▶ [What you should do] From the first line of the records below through the line with "Image resolution: width=784", output each line exactly; skip the pictures.

-- Opening Marker --

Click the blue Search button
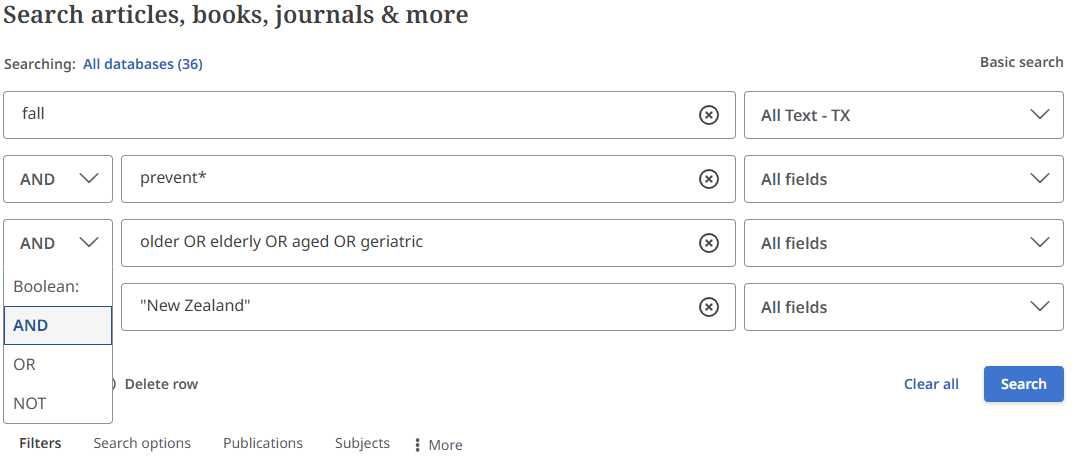Screen dimensions: 1075x457 click(x=1023, y=384)
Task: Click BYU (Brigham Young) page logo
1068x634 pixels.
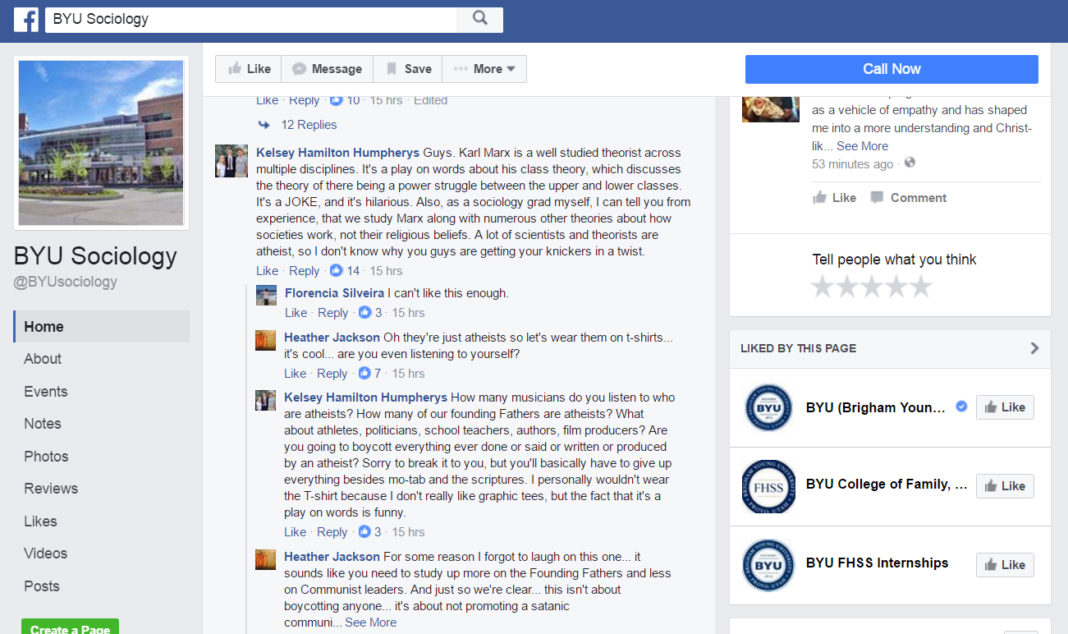Action: pos(768,407)
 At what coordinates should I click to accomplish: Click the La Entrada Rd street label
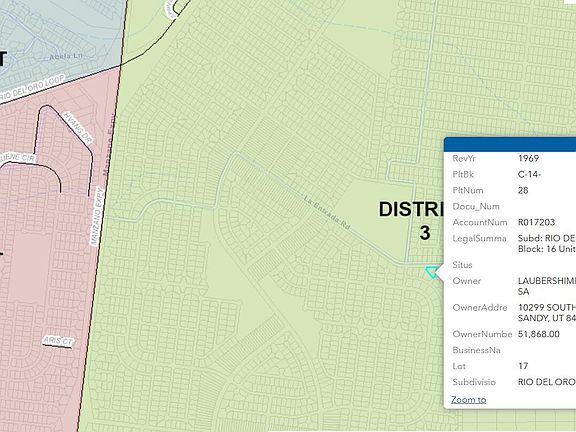point(327,213)
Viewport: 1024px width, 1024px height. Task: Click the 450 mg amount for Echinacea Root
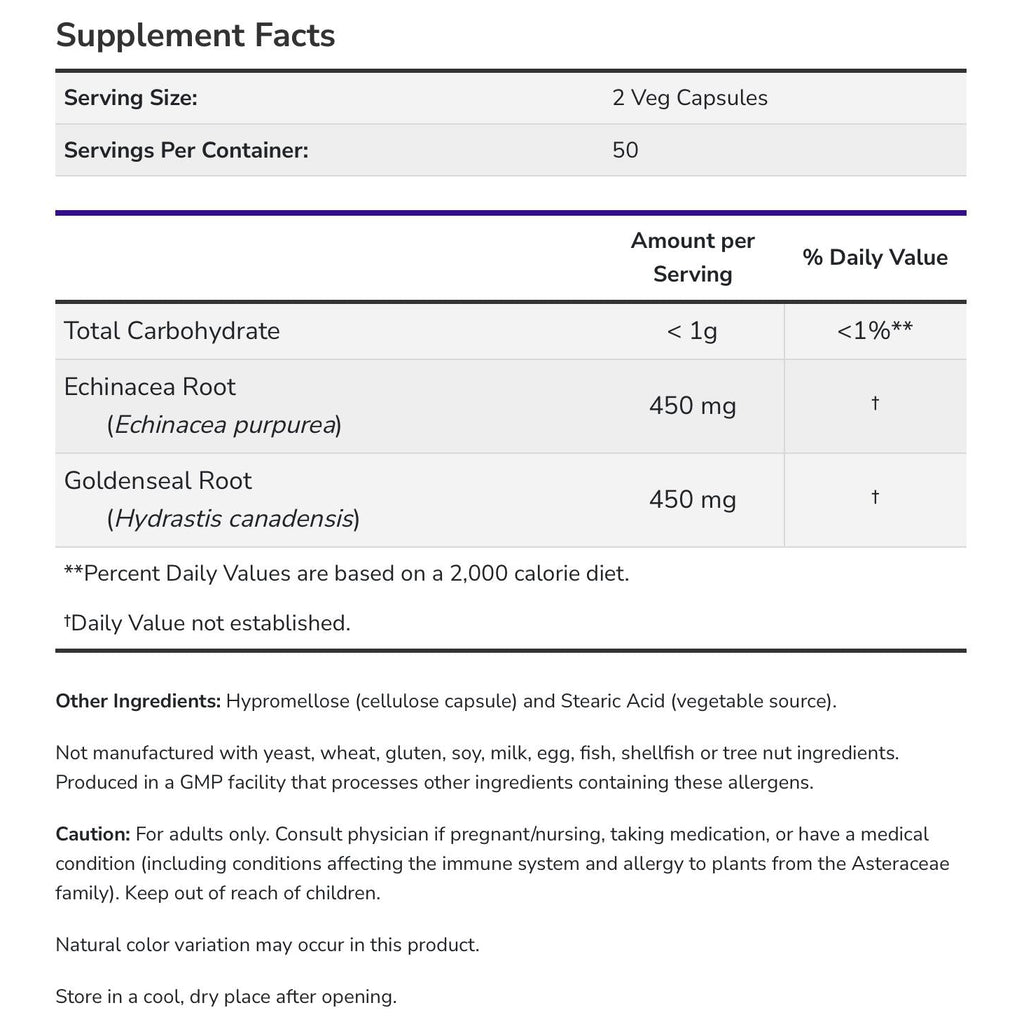(x=692, y=406)
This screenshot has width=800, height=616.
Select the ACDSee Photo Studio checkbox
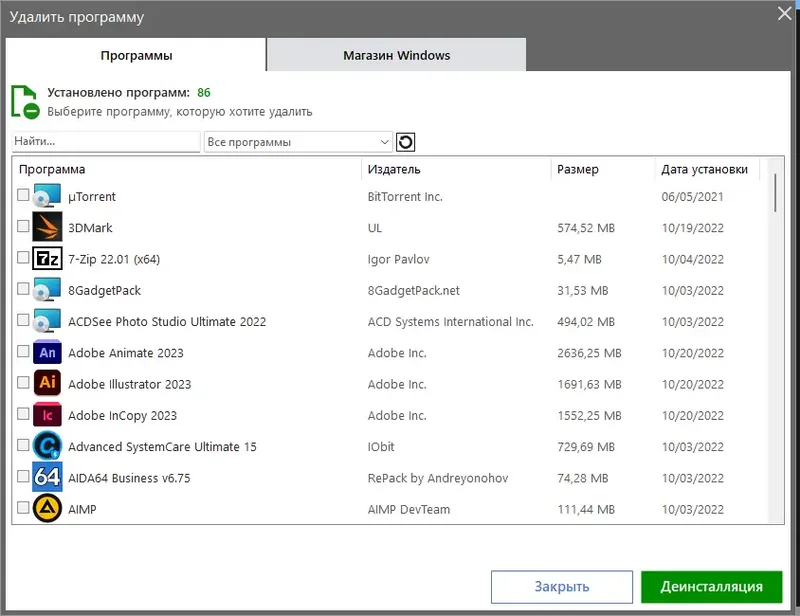coord(23,321)
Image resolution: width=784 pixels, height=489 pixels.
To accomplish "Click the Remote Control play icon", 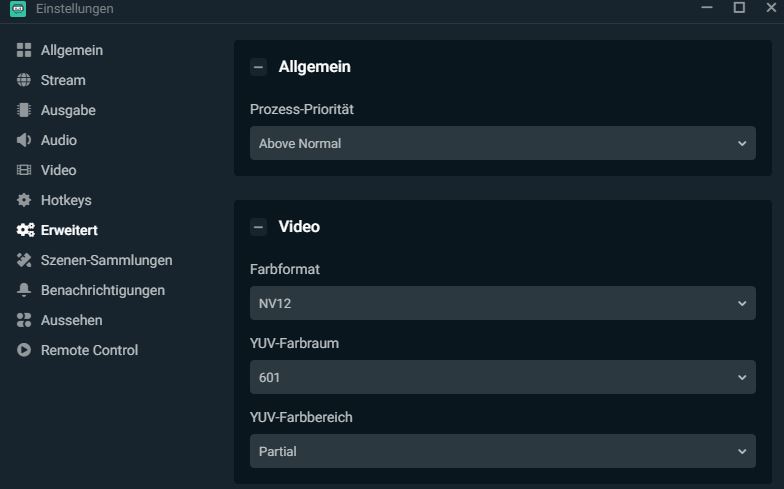I will (x=24, y=350).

-- Closing Marker --

▶ [Problem solution]
Click the blue Search button
Screen dimensions: 1075x457 click(x=1023, y=384)
Task: Click BYU (Brigham Young) page logo
1068x634 pixels.
Action: pos(768,407)
 At what coordinates should I click to accomplish: Click the La Entrada Rd street label
point(327,213)
Viewport: 1024px width, 1024px height. Task: Click the 450 mg amount for Echinacea Root
(x=692, y=406)
This screenshot has width=800, height=616.
Select the ACDSee Photo Studio checkbox
coord(23,321)
Image resolution: width=784 pixels, height=489 pixels.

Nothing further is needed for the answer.